Tuesday, 15 June 2010

The Chemistry of Imponderable Substances

~~An Extract~~

7. Theories concerning the Nature of Heat.

Two theories concerning the nature of heat have been most prevalent amongst philosophers. 1. It has been supposed to be a peculiar ethereal fluid. 2. It has been conjectured to be a property of common matter; a specific motion of the particles of bodies.

The arguments in favour of the first of these theories, have been chiefly deduced from the phænomena {391} of latent heat, of radiant heat, and of change of capacity; whilst the last of them has been supported by experiments on the excitation of heat by friction, in cases in which there existed no perceptible source, from which, considered as a substance, it could possible be derived.

The late experiments of Dr. Herschel have demonstrated, that radiant heat must be constituted by the motions of a peculiar substance. And these motions may be conceived to be either rectilinear projections, or undulations.
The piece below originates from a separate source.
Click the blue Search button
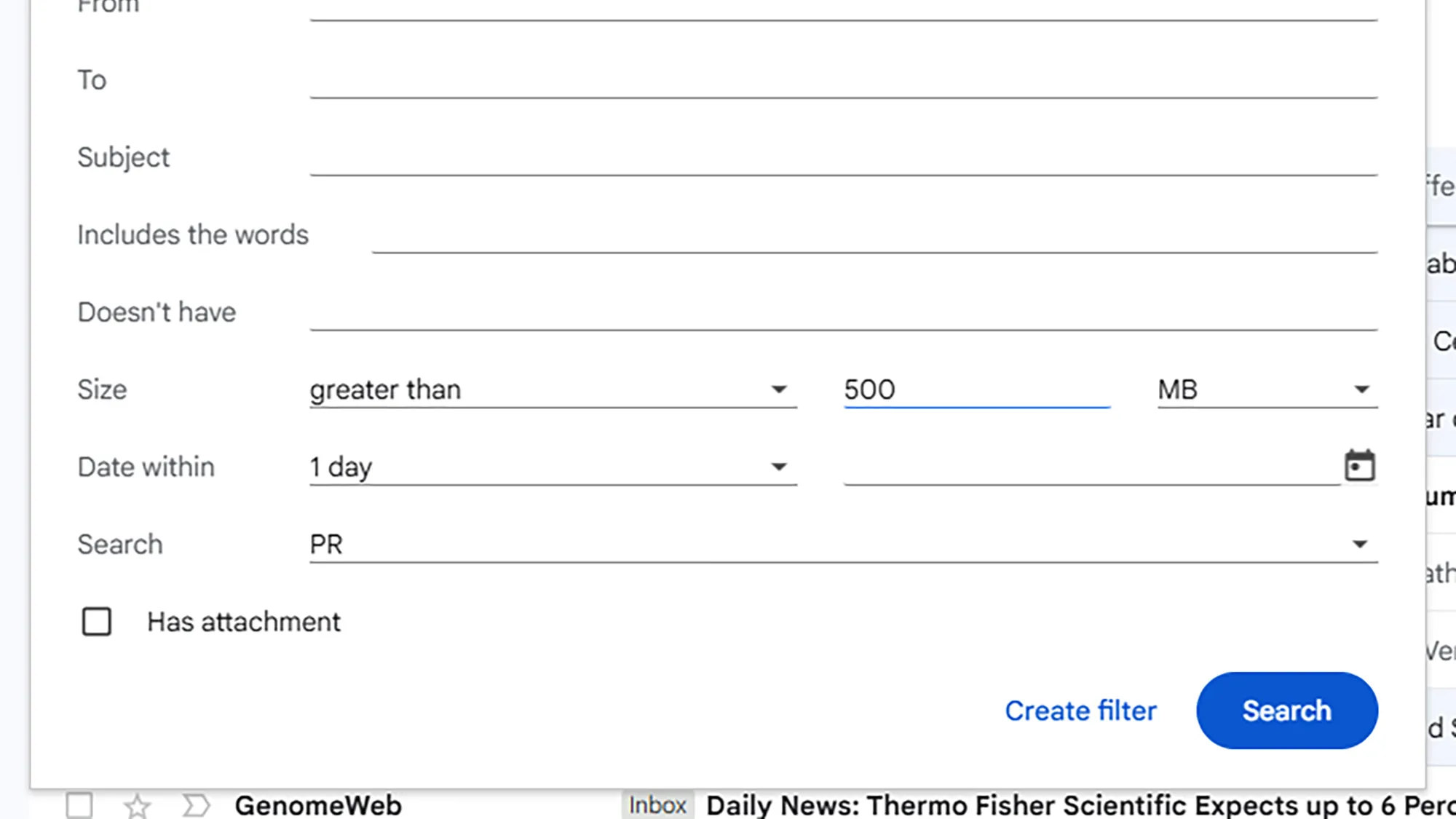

It has been lately supposed that they are undulations. And on this theory it has been assumed, 1. That an elastic ethereal medium exists in space. 2. That this medium is diffused through the pores of different ponderable substances, in different states of density. 3. That radiant heat is constituted by particular undulations of it, when in a free state. 4. The sensible heat is occasioned by particular undulations of it, in its states of diffusion through the pores of ponderable substances. 5. That certain peculiar vibratory motions of the particles of ponderable substances are capable of producing the undulations in the ethereal medium which constitute heat. 6. And reciprocally that those undulatory motions of the ethereal medium are capable of producing peculiar vibrations of the particles of ponderable substances.

These propositions are evidently countenanced by the experiments of Count Rumford and Professor Pictet, on the heat produced by friction. They are rendered more conclusive by the analogy between the laws of the motions of radiant heat, and those of sound. And they, in some measure, reconcile the two different theories.

~~Extracts from A Syllabus of a Course of Lectures on Chemistry, delivered at the Royal Institution of Great Britain

The Collected Works of Sir Humphry Davy, ed. John Davy (London: Smith, Elder and Co., 1839), II, 386-409.